**Entries:**
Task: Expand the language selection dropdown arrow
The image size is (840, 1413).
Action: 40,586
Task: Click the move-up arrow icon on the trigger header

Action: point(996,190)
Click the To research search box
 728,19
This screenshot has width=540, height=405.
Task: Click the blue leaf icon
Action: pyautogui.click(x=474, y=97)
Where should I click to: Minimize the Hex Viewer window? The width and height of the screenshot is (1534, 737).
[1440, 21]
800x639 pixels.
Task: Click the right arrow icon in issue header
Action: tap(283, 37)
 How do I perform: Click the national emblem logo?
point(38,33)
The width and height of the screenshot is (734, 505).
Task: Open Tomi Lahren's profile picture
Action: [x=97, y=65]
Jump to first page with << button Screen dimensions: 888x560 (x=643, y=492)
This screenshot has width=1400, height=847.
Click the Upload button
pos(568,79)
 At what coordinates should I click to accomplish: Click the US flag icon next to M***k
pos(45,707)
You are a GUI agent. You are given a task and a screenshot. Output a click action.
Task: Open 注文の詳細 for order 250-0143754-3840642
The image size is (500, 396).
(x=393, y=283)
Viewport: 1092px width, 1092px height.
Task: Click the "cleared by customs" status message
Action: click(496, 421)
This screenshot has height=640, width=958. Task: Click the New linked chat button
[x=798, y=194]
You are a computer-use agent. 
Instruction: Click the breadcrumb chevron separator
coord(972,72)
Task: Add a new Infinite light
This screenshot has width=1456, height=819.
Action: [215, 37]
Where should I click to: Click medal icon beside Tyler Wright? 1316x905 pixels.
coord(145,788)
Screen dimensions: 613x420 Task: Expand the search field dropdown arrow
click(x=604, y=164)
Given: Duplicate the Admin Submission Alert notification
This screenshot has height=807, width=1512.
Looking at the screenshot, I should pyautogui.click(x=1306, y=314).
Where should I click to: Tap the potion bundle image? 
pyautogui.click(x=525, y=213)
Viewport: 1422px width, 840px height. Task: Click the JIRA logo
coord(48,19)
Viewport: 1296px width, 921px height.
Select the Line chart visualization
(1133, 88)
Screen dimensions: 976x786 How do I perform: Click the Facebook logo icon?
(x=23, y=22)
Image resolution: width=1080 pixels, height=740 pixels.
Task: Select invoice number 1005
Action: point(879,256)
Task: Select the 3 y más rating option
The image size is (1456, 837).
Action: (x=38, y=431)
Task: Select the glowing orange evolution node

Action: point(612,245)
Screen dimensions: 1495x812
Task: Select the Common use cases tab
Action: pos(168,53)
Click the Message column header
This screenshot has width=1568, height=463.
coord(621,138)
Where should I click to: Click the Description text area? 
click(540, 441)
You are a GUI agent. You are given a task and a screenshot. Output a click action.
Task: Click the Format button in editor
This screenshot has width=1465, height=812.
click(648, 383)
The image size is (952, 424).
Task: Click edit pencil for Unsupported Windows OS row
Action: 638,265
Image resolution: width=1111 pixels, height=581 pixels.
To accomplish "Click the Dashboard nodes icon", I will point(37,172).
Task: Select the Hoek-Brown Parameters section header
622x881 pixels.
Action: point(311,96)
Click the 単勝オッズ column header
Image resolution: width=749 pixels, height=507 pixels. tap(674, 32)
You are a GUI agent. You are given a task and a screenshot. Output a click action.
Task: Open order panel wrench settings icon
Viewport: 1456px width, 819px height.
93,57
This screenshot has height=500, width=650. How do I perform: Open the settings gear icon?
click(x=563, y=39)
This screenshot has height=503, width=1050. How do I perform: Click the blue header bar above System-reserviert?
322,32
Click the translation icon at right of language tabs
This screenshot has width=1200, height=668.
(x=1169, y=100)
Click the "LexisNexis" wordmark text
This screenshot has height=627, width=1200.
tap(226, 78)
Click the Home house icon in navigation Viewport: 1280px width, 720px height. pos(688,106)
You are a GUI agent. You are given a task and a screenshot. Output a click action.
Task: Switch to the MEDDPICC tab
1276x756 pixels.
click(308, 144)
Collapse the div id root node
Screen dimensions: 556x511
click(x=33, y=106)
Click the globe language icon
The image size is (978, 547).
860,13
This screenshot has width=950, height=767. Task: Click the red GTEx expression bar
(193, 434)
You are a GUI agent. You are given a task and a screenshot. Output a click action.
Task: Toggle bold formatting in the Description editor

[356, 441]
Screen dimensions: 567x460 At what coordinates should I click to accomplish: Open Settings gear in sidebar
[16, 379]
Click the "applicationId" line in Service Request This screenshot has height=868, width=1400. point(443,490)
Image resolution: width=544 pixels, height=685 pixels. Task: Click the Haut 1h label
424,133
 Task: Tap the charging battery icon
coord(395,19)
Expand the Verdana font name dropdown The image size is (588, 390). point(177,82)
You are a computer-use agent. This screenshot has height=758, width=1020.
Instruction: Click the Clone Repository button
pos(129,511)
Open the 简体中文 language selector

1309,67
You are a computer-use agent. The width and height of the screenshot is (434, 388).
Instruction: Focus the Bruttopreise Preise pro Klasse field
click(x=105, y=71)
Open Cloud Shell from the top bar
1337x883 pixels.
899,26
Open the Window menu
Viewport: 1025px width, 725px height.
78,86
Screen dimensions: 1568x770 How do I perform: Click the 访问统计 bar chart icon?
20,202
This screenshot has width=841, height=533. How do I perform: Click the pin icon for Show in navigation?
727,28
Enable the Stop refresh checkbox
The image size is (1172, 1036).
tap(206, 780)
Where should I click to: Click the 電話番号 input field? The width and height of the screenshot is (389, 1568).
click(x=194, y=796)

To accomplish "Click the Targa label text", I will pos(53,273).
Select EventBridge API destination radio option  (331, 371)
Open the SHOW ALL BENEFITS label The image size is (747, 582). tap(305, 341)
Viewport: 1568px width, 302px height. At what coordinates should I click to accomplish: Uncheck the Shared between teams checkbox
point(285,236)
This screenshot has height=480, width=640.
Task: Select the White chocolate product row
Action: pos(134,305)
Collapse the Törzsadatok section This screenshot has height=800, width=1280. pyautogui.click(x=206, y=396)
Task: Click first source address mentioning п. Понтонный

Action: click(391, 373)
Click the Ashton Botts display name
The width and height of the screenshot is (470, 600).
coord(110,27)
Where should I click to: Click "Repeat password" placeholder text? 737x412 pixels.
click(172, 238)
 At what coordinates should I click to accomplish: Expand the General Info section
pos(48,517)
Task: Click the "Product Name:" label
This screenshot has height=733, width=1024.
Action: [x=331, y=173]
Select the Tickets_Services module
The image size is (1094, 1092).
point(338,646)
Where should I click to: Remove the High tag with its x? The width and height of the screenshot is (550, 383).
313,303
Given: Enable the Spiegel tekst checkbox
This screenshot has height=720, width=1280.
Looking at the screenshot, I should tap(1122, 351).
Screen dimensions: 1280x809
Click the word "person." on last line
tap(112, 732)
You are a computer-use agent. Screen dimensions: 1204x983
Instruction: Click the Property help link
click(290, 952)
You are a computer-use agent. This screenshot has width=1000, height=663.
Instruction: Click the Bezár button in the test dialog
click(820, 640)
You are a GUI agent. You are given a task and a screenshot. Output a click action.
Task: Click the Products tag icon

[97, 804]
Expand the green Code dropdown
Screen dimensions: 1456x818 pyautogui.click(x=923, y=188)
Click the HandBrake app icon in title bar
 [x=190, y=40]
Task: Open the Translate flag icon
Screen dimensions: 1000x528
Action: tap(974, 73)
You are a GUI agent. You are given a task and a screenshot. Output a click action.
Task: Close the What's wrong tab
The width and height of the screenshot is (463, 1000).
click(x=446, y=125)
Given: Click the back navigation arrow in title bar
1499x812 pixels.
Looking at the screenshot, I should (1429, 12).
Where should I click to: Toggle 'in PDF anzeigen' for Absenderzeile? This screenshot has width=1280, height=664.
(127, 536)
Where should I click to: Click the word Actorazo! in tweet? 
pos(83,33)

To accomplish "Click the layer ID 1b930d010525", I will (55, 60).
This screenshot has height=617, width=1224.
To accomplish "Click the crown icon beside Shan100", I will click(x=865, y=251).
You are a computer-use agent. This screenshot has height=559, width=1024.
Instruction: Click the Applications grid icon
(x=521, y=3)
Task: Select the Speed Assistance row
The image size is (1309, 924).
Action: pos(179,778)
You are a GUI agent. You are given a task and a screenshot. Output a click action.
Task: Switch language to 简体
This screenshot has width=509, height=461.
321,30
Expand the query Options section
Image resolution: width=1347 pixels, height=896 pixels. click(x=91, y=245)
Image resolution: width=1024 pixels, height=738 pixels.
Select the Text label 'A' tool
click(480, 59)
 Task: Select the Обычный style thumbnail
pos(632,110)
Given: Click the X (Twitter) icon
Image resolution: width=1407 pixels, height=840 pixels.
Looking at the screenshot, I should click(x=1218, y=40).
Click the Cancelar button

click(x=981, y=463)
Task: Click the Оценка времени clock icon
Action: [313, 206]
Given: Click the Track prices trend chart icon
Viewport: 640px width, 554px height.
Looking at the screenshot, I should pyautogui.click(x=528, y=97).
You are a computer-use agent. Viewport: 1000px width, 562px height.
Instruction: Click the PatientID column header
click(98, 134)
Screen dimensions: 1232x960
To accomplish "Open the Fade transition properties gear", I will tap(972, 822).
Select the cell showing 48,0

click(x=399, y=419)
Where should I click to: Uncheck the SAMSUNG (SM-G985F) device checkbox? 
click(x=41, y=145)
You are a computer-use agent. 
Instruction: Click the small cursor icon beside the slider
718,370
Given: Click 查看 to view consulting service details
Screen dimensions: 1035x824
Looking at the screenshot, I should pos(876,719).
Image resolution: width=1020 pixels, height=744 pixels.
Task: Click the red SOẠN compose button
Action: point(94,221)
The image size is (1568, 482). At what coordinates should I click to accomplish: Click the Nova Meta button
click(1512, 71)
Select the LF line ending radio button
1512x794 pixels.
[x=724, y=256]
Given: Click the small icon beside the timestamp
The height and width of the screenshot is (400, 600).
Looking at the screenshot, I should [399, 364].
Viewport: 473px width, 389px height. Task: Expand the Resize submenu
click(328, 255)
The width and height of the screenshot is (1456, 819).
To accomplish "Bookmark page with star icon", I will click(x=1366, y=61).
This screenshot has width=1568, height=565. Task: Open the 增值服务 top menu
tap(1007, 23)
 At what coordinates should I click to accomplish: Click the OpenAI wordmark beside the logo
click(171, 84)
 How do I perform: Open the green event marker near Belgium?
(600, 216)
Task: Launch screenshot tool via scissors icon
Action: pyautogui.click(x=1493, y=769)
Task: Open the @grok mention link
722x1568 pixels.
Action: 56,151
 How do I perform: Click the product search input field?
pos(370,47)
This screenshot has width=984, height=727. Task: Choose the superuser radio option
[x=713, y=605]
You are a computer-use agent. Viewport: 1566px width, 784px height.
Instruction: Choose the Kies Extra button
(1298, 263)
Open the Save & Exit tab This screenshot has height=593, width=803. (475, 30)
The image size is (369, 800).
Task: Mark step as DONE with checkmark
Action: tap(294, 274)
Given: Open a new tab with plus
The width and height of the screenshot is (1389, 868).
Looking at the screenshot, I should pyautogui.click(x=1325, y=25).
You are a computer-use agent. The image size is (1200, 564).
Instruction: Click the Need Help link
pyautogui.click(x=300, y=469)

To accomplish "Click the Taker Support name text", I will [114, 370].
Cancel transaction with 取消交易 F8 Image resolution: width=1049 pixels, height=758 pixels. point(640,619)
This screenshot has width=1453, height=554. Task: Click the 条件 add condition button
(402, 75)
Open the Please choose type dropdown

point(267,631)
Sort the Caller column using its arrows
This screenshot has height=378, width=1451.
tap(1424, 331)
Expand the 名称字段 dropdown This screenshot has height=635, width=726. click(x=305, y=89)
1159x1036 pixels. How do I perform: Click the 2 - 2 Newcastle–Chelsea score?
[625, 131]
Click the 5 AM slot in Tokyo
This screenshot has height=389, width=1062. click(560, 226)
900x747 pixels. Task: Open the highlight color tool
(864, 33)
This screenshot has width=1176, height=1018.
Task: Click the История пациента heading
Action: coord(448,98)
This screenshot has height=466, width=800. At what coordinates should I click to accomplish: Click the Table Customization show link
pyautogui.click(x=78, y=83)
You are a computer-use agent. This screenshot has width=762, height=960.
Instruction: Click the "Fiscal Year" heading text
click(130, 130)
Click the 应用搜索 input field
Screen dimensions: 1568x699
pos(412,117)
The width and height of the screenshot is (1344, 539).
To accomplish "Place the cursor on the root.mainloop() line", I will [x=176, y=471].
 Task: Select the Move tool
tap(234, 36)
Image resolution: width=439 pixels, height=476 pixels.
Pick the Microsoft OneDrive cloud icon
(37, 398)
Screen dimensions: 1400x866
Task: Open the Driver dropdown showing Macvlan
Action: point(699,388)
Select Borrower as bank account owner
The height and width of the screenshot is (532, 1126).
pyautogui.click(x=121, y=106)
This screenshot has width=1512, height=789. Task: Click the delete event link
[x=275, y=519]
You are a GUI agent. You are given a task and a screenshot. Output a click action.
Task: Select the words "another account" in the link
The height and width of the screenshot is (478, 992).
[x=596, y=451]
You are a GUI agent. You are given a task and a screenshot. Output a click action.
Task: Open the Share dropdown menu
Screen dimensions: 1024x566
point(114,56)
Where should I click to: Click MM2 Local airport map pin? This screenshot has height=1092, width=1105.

**Exercise instructions:** Duplicate the stretch of lines from the start through the line containing "Action: tap(283, 37)", with both ends included.

**Solution for this problem:**
Task: Expand the language selection dropdown arrow
The image size is (840, 1413).
Action: 40,586
Task: Click the move-up arrow icon on the trigger header

Action: point(996,190)
Click the To research search box
 728,19
This screenshot has width=540, height=405.
Task: Click the blue leaf icon
Action: pyautogui.click(x=474, y=97)
Where should I click to: Minimize the Hex Viewer window? The width and height of the screenshot is (1534, 737).
[1440, 21]
800x639 pixels.
Task: Click the right arrow icon in issue header
Action: tap(283, 37)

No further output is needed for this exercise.